Temu and Shein, between them, are flying some 4,000 to 5,000 tons of goods across the world on a daily basis, seriously impacting available air freight for other businesses. This is due to their difference in operations compared to traditional marketplaces.
Generally, marketplace fulfilment is carried out locally from fulfilment centers located across the UK, Europe, the US and other countries where the marketplaces operate. Other sales are fulfilled direct from merchants. What this means is that the goods are shipping in bulk, often via container ship but Temu and Shein are fulfilling orders from warehouses based in China which means everything is going by air.
Wirthschafts Wosche reports that there are now 600,000 packages shipped daily by Temu and Shein to the US, and 400,000 daily shipments to Germany. While we don’t have numbers, the UK probably receives a similar 6 figure number of daily shipments, and this deluge for air freight parcels is having a bigger impact on global transport that the impact on Red Sea freight from terrorists.

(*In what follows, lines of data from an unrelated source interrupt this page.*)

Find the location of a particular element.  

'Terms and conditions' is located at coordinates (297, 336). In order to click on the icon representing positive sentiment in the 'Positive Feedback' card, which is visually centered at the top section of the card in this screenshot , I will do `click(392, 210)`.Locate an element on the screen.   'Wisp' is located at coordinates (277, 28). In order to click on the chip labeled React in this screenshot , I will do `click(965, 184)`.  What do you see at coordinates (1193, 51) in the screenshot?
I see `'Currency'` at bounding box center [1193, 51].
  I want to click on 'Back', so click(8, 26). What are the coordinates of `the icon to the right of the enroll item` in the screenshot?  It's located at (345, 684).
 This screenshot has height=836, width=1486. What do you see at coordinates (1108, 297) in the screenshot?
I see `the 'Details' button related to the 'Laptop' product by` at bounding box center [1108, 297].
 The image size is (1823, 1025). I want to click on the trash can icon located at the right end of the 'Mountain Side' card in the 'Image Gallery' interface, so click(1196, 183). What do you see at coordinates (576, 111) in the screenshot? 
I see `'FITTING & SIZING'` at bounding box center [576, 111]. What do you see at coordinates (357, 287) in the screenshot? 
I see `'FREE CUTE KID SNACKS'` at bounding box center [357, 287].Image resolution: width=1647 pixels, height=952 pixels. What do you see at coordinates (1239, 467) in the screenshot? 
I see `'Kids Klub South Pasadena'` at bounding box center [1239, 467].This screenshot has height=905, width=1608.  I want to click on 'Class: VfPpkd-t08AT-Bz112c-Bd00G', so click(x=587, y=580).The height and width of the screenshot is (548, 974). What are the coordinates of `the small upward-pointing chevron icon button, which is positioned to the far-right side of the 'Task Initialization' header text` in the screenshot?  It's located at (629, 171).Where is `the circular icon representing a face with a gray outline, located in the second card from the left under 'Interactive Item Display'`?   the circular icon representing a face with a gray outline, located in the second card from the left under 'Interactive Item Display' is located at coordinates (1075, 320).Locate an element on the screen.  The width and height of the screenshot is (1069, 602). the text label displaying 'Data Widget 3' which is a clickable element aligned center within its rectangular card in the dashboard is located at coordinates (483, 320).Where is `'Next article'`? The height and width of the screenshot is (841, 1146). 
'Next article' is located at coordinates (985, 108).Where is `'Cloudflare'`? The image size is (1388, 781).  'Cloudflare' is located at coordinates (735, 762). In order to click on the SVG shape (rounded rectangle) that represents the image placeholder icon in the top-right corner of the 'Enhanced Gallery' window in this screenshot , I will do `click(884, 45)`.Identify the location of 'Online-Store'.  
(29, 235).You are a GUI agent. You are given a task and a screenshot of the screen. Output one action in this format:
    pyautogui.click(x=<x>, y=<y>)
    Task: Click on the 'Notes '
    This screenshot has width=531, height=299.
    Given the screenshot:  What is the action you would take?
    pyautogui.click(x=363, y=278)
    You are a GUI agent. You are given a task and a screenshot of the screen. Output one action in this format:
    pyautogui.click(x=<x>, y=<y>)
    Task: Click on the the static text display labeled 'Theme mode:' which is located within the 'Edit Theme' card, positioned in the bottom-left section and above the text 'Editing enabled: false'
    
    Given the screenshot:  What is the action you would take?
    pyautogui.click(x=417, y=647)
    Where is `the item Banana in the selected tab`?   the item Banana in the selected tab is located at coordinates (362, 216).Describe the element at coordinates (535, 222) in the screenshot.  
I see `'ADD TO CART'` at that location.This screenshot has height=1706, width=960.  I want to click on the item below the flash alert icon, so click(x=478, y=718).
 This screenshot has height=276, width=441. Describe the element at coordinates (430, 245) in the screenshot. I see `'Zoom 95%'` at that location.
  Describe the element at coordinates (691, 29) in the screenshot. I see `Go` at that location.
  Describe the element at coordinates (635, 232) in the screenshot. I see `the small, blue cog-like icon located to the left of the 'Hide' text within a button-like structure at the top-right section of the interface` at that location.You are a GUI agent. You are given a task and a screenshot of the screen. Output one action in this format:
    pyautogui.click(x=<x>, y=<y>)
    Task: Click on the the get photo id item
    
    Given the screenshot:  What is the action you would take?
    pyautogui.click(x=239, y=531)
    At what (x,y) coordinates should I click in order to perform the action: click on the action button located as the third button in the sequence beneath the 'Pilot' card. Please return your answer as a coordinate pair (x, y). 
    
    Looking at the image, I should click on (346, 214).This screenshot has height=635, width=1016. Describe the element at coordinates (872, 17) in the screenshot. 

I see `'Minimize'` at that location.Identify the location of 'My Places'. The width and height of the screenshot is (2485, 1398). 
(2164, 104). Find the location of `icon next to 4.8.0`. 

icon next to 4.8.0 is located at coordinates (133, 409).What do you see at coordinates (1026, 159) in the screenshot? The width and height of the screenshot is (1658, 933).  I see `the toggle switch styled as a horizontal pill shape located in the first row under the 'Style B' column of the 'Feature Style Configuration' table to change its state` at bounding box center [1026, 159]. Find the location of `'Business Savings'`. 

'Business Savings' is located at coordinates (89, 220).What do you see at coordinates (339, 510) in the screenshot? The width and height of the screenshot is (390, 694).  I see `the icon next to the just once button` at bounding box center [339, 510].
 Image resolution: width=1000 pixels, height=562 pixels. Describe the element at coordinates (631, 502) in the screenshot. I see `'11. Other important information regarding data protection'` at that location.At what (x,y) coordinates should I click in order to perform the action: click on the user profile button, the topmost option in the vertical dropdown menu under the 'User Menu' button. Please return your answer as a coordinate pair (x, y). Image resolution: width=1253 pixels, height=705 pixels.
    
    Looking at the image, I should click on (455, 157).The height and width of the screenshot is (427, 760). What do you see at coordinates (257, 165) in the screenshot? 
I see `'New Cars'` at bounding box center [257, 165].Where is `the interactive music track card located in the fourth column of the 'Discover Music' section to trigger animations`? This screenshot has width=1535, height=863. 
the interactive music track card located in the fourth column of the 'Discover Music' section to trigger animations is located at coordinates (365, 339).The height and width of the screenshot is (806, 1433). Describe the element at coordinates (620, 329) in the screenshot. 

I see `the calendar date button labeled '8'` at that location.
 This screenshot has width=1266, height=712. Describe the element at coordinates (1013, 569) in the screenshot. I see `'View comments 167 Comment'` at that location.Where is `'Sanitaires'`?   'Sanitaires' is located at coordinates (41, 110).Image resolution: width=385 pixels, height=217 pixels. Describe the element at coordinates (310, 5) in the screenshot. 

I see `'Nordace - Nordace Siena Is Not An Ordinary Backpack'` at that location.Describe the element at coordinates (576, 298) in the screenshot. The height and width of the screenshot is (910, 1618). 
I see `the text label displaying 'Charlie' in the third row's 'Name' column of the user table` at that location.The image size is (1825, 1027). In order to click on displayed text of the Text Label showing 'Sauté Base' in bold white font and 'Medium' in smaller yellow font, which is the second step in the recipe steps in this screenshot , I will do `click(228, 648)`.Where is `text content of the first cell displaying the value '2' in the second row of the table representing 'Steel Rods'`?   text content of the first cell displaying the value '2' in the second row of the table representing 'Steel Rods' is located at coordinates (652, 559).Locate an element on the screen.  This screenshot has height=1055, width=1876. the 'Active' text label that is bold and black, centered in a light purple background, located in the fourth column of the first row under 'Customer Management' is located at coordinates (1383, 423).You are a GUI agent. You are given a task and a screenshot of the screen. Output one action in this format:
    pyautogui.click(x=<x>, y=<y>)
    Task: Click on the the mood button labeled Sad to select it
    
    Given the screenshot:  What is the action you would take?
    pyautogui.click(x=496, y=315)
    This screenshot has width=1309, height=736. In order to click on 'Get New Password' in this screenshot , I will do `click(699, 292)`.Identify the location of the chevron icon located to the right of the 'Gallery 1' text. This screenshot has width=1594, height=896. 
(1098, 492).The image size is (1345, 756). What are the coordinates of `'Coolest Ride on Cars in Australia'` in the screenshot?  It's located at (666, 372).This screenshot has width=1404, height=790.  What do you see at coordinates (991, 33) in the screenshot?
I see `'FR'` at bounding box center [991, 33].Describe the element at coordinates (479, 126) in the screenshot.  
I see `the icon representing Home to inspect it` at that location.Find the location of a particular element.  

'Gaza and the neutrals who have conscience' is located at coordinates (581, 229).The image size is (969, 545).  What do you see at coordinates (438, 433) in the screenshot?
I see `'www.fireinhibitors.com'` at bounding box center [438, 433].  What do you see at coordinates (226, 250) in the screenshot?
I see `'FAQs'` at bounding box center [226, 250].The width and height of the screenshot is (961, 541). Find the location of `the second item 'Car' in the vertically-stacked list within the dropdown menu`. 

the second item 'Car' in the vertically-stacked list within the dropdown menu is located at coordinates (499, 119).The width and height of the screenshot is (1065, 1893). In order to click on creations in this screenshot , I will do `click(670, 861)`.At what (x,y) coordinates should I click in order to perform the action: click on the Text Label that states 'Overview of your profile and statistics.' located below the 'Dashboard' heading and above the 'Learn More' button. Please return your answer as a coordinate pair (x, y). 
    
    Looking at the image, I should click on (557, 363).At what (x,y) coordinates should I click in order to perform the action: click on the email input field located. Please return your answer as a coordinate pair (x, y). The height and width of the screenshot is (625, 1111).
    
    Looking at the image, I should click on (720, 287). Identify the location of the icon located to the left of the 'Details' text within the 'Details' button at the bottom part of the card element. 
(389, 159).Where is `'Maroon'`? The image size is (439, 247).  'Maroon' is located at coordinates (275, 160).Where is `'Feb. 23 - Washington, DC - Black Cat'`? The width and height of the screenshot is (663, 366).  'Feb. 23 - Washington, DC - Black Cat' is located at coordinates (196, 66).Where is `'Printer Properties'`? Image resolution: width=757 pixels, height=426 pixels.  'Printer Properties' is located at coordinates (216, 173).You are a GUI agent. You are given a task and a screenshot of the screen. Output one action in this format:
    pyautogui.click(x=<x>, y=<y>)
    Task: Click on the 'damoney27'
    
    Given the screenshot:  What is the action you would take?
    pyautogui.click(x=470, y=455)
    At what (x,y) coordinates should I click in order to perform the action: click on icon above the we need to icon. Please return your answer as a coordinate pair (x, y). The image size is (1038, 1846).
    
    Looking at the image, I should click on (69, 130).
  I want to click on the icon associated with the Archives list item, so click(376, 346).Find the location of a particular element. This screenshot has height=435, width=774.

There has to come a time when these two marketplaces open up local fulfilment – indeed Shein has already started to open warehouses in the US and Temu has announced that UK/European/US brands will soon be able to sell direct on their marketplace.
Temu is reported to be looking for a dozen large transport planes to lease and if growth continues, driven by cutting out all the middle men and enabling Chinese manufacturers to sell direct through Temu with no retailers or distributors taking a profit cut, the pressure on air freight won’t let up any time soon.
One can’t help but wonder what would have happened if Temu growth had come a few years earlier when planes were grounded during the Covid pandemic? Reliance on air freight may have advantages in offering low cost goods direct from manufacturer to consumer, but it’s totally dependent on being to fly the goods rather than a sea journey taking weeks, and it’s probably an environmental disaster compared to bulk shipping containers by sea.